En 2012, Geronda Ephrem, le Cathigoumène du Saint et Grand Monastère de Vatopedi a prononcé un enseignement (sans qu’il soit précisé où et à quelle occasion particulière), portant sur la repentance, selon Saint Grégoire Palamas (Η Μετάνοια κατά τον Άγιον Γρηγόριον τον Παλαμάν). Le texte a été mis en ligne le 30 novembre 2012 dans les pages anglaises du site Pemptousia.gr, lié au monastère de Vatopedi.  La version française est proposée en deux parties compte tenu de la longueur de ce texte. En voici la seconde. (La première se trouve ici).

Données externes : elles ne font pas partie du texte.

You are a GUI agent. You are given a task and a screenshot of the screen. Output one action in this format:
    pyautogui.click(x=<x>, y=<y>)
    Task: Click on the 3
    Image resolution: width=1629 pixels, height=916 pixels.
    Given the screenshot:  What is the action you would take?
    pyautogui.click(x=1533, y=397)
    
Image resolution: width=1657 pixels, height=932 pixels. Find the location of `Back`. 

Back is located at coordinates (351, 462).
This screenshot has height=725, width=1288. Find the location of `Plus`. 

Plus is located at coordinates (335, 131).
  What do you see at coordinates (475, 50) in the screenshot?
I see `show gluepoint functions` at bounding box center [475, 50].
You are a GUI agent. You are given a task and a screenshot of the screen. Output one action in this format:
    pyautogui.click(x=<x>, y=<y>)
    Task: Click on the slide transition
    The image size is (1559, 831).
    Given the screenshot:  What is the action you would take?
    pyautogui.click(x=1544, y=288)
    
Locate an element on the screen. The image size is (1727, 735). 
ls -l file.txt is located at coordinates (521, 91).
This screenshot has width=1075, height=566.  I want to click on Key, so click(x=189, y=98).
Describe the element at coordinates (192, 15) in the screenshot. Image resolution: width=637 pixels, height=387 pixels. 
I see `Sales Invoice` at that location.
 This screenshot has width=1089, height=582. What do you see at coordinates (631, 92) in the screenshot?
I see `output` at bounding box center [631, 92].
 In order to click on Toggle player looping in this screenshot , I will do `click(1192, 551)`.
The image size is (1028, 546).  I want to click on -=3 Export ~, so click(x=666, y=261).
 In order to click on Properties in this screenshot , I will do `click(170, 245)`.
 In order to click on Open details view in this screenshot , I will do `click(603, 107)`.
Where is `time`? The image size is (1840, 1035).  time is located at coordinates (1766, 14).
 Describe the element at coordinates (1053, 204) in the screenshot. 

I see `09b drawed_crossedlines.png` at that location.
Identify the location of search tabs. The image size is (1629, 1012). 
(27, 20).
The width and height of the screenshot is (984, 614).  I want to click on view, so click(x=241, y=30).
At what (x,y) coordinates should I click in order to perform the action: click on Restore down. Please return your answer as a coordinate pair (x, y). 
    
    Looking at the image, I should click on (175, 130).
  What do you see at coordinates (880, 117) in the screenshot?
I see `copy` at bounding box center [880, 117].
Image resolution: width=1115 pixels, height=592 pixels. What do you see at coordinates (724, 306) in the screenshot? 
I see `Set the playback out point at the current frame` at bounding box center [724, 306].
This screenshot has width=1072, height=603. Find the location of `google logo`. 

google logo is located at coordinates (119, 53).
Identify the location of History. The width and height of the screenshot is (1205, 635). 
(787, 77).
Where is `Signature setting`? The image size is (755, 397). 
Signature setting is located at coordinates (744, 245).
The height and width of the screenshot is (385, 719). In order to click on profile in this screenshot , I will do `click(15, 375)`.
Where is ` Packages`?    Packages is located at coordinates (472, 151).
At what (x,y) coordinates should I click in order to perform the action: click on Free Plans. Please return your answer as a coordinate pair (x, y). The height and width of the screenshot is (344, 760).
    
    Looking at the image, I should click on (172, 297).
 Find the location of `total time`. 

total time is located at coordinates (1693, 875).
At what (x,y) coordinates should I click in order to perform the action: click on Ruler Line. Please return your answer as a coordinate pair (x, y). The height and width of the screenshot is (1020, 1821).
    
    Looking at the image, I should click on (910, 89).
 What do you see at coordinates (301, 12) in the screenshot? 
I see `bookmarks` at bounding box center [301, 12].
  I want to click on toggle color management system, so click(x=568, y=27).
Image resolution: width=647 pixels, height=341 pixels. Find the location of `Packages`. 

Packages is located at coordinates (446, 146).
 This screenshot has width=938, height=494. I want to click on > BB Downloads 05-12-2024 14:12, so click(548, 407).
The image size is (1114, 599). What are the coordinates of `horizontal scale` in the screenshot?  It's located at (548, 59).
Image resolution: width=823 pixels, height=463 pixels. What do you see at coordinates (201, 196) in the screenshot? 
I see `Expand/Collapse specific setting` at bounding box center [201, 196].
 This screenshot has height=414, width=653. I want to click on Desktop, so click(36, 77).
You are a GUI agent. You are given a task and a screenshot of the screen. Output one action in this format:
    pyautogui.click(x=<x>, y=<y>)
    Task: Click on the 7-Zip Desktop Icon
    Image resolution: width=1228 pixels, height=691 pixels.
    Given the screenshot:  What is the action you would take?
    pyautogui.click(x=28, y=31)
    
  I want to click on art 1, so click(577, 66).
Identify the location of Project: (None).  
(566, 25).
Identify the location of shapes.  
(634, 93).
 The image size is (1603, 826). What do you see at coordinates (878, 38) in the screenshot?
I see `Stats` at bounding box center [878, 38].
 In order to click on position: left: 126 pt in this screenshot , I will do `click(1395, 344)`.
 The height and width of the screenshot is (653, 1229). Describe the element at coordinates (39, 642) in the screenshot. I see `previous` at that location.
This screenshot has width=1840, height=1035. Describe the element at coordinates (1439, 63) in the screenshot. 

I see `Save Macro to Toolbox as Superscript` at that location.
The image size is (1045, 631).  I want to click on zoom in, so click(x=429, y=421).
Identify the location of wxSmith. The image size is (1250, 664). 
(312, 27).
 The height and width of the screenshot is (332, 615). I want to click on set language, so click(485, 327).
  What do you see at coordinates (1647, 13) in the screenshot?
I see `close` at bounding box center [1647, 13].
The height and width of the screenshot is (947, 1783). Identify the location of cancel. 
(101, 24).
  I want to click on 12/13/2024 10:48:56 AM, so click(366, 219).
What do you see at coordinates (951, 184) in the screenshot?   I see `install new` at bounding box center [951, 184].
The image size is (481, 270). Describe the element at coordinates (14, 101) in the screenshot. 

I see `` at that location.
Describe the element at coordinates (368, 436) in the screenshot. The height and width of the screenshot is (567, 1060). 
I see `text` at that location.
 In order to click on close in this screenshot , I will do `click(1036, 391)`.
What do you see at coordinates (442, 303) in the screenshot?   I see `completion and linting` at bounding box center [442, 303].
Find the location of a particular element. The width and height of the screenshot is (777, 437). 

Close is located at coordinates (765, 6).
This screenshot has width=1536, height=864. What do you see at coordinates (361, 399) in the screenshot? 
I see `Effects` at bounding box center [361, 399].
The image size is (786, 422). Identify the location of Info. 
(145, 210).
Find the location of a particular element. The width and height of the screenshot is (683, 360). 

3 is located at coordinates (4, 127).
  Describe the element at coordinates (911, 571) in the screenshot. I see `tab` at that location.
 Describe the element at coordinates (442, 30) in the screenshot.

Selon Saint Grégoire Palamas, l’affliction est l’expression la plus naturelle, la plus spontanée de l’âme blessée par le péché et venant à se repentir. Le saint recourt à une merveilleuse comparaison pour prouver que ce sont les blessures de l’homme qui provoquent la souffrance, et non le repentir en soi, qui ne procure à l’âme que joie et réconfort. Si quelqu’un s’est blessé à la langue, le miel aura un goût acide, et la blessure devra être cicatrisée pour qu’il procure à nouveau le goût de la douceur. Il en va de même de la crainte de Dieu : dans les âmes qui la connaissent, l’écoute des paroles de l’Évangile procure la tristesse car ces âmes sont couvertes des blessures des péchés, mais dès que celles-ci sont effacées, par le repentir, elles ressentent la joie de la bonne nouvelle. (Homélie 29). Voilà pourquoi la divine tristesse est qualifiée de ‘joyeuse’.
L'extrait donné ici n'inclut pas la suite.